▸ Written instruction: Return each line of the items below that contains the word "coordinates". Case counts.

>> START Recorded information

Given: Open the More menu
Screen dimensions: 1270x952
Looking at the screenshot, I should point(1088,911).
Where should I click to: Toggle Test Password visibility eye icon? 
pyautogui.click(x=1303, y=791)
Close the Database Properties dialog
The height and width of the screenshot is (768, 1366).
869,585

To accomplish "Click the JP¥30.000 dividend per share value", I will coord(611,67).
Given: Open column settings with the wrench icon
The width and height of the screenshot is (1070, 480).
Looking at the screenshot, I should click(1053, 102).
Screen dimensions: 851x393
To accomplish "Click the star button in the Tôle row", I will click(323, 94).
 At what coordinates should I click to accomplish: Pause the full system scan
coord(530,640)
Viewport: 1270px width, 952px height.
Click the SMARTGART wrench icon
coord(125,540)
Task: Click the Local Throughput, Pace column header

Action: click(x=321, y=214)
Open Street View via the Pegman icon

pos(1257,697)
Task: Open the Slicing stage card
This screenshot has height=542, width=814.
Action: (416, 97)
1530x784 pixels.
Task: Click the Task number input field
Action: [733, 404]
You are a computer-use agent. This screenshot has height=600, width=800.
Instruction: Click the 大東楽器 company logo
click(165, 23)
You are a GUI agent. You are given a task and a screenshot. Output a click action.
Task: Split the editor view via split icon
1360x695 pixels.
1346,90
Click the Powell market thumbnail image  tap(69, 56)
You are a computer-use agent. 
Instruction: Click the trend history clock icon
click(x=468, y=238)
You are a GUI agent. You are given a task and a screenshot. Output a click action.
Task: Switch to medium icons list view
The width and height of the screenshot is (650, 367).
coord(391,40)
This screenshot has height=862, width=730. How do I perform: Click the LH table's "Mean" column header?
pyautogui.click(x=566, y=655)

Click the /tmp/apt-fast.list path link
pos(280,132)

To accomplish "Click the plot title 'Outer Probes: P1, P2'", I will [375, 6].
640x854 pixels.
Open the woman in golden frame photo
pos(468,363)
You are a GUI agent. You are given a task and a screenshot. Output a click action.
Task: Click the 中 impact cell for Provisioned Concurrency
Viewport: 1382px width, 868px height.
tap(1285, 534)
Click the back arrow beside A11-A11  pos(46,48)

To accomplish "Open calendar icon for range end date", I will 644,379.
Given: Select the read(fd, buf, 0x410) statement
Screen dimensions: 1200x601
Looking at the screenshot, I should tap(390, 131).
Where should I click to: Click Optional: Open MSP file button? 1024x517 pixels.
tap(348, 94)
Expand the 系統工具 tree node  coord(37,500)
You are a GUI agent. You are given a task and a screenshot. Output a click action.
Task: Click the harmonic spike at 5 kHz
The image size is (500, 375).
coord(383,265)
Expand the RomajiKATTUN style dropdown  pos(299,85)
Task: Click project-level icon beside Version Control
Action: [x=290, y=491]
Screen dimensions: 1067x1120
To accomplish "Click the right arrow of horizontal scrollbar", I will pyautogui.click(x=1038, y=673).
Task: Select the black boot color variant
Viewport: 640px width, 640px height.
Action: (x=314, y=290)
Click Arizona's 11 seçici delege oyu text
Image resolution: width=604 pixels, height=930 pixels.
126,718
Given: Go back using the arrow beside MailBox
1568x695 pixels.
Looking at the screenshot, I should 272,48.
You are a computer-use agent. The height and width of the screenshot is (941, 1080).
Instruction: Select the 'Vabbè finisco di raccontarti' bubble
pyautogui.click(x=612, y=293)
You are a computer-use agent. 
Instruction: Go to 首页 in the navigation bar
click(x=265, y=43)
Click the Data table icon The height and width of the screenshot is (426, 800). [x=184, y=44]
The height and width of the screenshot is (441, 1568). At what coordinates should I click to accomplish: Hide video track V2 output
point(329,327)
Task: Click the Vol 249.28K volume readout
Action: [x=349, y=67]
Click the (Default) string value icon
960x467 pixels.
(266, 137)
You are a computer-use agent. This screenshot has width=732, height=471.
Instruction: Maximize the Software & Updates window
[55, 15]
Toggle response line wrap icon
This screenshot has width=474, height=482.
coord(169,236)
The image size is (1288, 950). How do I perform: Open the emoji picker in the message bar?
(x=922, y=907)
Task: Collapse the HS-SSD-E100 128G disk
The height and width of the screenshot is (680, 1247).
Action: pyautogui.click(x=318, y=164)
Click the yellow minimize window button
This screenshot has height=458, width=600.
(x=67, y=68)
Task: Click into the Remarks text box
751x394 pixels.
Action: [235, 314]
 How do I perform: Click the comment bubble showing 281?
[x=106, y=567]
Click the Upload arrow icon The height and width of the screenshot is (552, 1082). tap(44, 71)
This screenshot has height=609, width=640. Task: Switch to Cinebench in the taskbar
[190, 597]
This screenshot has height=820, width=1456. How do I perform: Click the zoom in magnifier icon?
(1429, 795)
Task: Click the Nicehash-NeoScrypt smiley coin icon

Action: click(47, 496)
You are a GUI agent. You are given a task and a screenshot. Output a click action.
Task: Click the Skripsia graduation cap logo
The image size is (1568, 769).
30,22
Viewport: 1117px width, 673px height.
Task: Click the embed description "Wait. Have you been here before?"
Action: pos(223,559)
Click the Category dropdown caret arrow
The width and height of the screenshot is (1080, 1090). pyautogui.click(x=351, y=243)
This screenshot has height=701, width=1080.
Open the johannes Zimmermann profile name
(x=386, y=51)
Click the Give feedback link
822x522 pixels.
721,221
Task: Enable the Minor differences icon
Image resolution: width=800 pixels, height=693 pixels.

>> END Recorded information

▸ Result:
 At what coordinates should I click to accomplish: Pause the full system scan
The height and width of the screenshot is (441, 1568). At what coordinates should I click to accomplish: Hide video track V2 output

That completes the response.